◆ The request ◆
Report every line of the dataset items below that contains the string "number", copying each line in full.

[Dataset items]
************

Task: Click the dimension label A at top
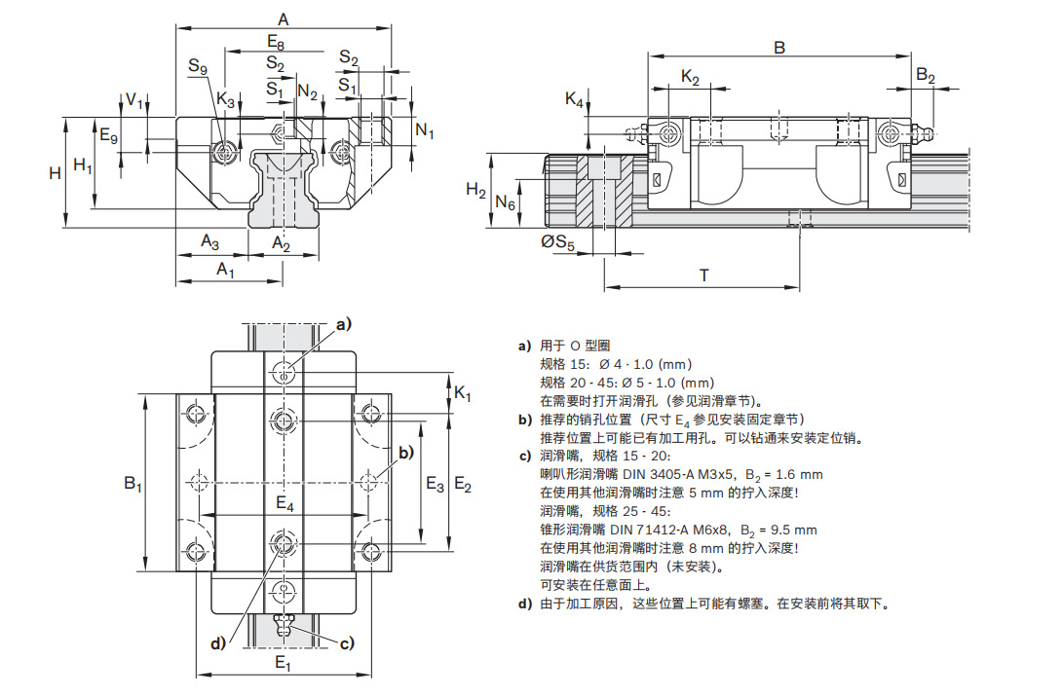pos(284,18)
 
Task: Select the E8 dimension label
pos(276,42)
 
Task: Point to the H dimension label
pos(56,172)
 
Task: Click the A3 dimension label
pos(210,240)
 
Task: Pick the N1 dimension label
pos(425,130)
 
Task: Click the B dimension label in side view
pos(778,47)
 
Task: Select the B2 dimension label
pos(926,76)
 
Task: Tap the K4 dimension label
pos(575,99)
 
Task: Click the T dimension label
pos(703,275)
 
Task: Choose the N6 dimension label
pos(505,202)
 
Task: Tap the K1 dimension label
pos(463,394)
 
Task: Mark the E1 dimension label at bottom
pos(283,664)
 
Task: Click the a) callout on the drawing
pos(343,324)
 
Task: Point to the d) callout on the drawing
pos(220,642)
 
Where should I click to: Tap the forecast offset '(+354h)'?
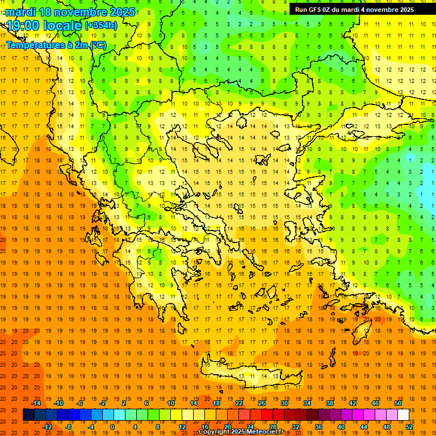[x=101, y=25]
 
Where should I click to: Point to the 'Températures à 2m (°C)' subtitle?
[x=56, y=45]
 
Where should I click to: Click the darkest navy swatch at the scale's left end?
[x=28, y=415]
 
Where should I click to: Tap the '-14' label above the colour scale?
[x=35, y=403]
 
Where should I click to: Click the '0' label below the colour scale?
[x=112, y=427]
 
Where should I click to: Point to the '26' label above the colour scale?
[x=262, y=403]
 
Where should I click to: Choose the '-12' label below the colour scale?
[x=48, y=427]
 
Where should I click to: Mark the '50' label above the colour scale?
[x=398, y=403]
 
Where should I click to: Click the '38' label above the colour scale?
[x=330, y=403]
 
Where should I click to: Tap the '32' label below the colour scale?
[x=296, y=427]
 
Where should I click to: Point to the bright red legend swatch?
[x=267, y=415]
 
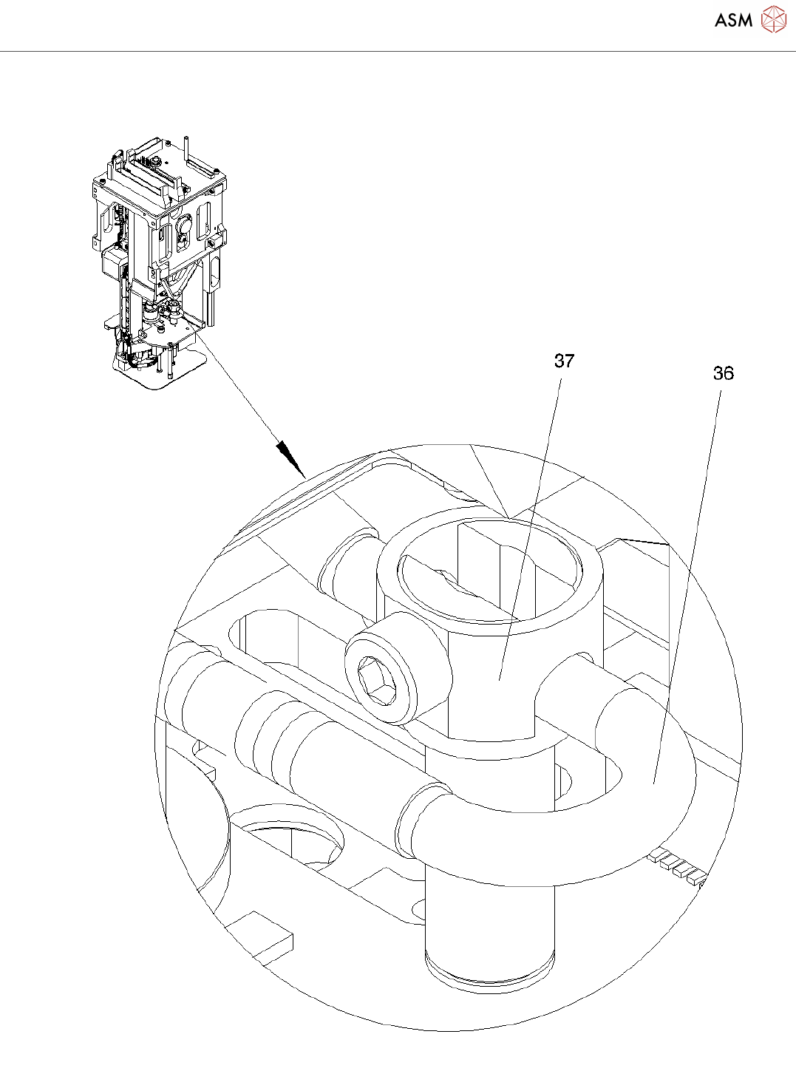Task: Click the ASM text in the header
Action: (733, 21)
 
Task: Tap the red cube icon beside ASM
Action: (774, 20)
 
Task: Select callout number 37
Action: (564, 361)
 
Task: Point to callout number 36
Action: (723, 373)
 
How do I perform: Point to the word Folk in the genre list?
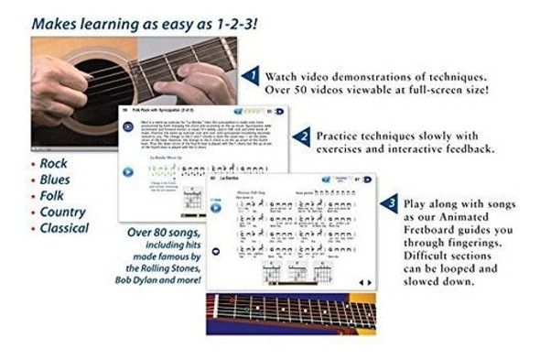pos(53,196)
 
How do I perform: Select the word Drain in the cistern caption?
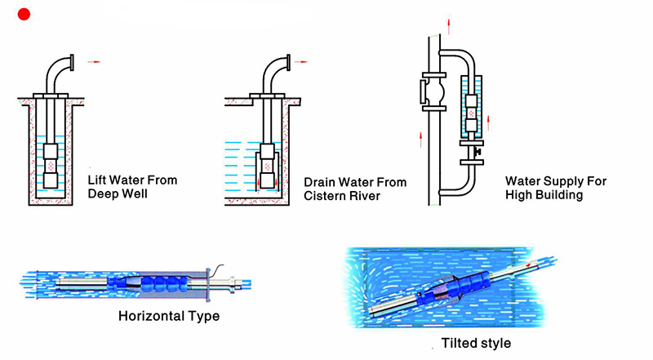[320, 182]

************

◆ Answer in full ◆
Task: Select callout number 37
Task: Point to callout number 36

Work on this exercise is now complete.